Problem to work on: Render every line of the listing below as a Markdown table with the columns "Row" and "Line", omitting the blank lines.

Element lookup records:
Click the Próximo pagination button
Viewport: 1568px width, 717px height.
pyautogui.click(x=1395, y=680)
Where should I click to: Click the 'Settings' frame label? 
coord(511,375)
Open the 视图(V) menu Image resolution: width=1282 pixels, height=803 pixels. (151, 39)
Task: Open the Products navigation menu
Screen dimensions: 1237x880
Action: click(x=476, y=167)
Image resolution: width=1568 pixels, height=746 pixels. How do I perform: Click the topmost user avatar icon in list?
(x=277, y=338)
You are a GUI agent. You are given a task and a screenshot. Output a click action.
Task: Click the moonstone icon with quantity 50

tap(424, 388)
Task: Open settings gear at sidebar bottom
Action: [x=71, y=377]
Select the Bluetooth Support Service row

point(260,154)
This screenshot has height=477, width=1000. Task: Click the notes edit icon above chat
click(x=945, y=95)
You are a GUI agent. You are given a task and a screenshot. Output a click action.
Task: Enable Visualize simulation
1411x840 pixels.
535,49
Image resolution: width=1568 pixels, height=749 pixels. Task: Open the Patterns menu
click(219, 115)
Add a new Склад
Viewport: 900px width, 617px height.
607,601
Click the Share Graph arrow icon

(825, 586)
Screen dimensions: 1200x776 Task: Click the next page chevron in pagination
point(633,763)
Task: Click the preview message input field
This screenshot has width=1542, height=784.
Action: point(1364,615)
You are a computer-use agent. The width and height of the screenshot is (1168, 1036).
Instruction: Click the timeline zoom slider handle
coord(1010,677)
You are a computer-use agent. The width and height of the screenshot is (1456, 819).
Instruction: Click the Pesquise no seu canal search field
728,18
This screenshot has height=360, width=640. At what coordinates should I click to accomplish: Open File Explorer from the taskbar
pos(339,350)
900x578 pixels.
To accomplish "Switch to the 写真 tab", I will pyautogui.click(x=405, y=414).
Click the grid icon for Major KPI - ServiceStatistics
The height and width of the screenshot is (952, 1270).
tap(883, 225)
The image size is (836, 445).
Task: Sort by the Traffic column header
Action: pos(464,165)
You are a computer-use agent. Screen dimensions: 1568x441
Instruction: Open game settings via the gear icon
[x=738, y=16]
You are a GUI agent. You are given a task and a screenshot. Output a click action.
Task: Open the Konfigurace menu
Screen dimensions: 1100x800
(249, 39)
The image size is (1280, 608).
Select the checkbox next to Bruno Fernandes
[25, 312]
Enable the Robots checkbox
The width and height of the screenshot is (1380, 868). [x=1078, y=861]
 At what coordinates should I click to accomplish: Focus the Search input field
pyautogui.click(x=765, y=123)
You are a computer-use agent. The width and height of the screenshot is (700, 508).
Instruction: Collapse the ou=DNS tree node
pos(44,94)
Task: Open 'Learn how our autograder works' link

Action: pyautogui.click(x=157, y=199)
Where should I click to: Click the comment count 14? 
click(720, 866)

Reply:
| Row | Line |
|---|---|
| 1 | Click the Próximo pagination button |
| 2 | Viewport: 1568px width, 717px height. |
| 3 | pyautogui.click(x=1395, y=680) |
| 4 | Where should I click to: Click the 'Settings' frame label?  |
| 5 | coord(511,375) |
| 6 | Open the 视图(V) menu Image resolution: width=1282 pixels, height=803 pixels. (151, 39) |
| 7 | Task: Open the Products navigation menu |
| 8 | Screen dimensions: 1237x880 |
| 9 | Action: click(x=476, y=167) |
| 10 | Image resolution: width=1568 pixels, height=746 pixels. How do I perform: Click the topmost user avatar icon in list? |
| 11 | (x=277, y=338) |
| 12 | You are a GUI agent. You are given a task and a screenshot. Output a click action. |
| 13 | Task: Click the moonstone icon with quantity 50 |
| 14 | tap(424, 388) |
| 15 | Task: Open settings gear at sidebar bottom |
| 16 | Action: [x=71, y=377] |
| 17 | Select the Bluetooth Support Service row |
| 18 | point(260,154) |
| 19 | This screenshot has height=477, width=1000. Task: Click the notes edit icon above chat |
| 20 | click(x=945, y=95) |
| 21 | You are a GUI agent. You are given a task and a screenshot. Output a click action. |
| 22 | Task: Enable Visualize simulation |
| 23 | 1411x840 pixels. |
| 24 | 535,49 |
| 25 | Image resolution: width=1568 pixels, height=749 pixels. Task: Open the Patterns menu |
| 26 | click(219, 115) |
| 27 | Add a new Склад |
| 28 | Viewport: 900px width, 617px height. |
| 29 | 607,601 |
| 30 | Click the Share Graph arrow icon |
| 31 | (825, 586) |
| 32 | Screen dimensions: 1200x776 Task: Click the next page chevron in pagination |
| 33 | point(633,763) |
| 34 | Task: Click the preview message input field |
| 35 | This screenshot has width=1542, height=784. |
| 36 | Action: point(1364,615) |
| 37 | You are a computer-use agent. The width and height of the screenshot is (1168, 1036). |
| 38 | Instruction: Click the timeline zoom slider handle |
| 39 | coord(1010,677) |
| 40 | You are a computer-use agent. The width and height of the screenshot is (1456, 819). |
| 41 | Instruction: Click the Pesquise no seu canal search field |
| 42 | 728,18 |
| 43 | This screenshot has height=360, width=640. At what coordinates should I click to accomplish: Open File Explorer from the taskbar |
| 44 | pos(339,350) |
| 45 | 900x578 pixels. |
| 46 | To accomplish "Switch to the 写真 tab", I will pyautogui.click(x=405, y=414). |
| 47 | Click the grid icon for Major KPI - ServiceStatistics |
| 48 | The height and width of the screenshot is (952, 1270). |
| 49 | tap(883, 225) |
| 50 | The image size is (836, 445). |
| 51 | Task: Sort by the Traffic column header |
| 52 | Action: pos(464,165) |
| 53 | You are a computer-use agent. Screen dimensions: 1568x441 |
| 54 | Instruction: Open game settings via the gear icon |
| 55 | [x=738, y=16] |
| 56 | You are a GUI agent. You are given a task and a screenshot. Output a click action. |
| 57 | Task: Open the Konfigurace menu |
| 58 | Screen dimensions: 1100x800 |
| 59 | (249, 39) |
| 60 | The image size is (1280, 608). |
| 61 | Select the checkbox next to Bruno Fernandes |
| 62 | [25, 312] |
| 63 | Enable the Robots checkbox |
| 64 | The width and height of the screenshot is (1380, 868). [x=1078, y=861] |
| 65 |  At what coordinates should I click to accomplish: Focus the Search input field |
| 66 | pyautogui.click(x=765, y=123) |
| 67 | You are a computer-use agent. The width and height of the screenshot is (700, 508). |
| 68 | Instruction: Collapse the ou=DNS tree node |
| 69 | pos(44,94) |
| 70 | Task: Open 'Learn how our autograder works' link |
| 71 | Action: pyautogui.click(x=157, y=199) |
| 72 | Where should I click to: Click the comment count 14?  |
| 73 | click(720, 866) |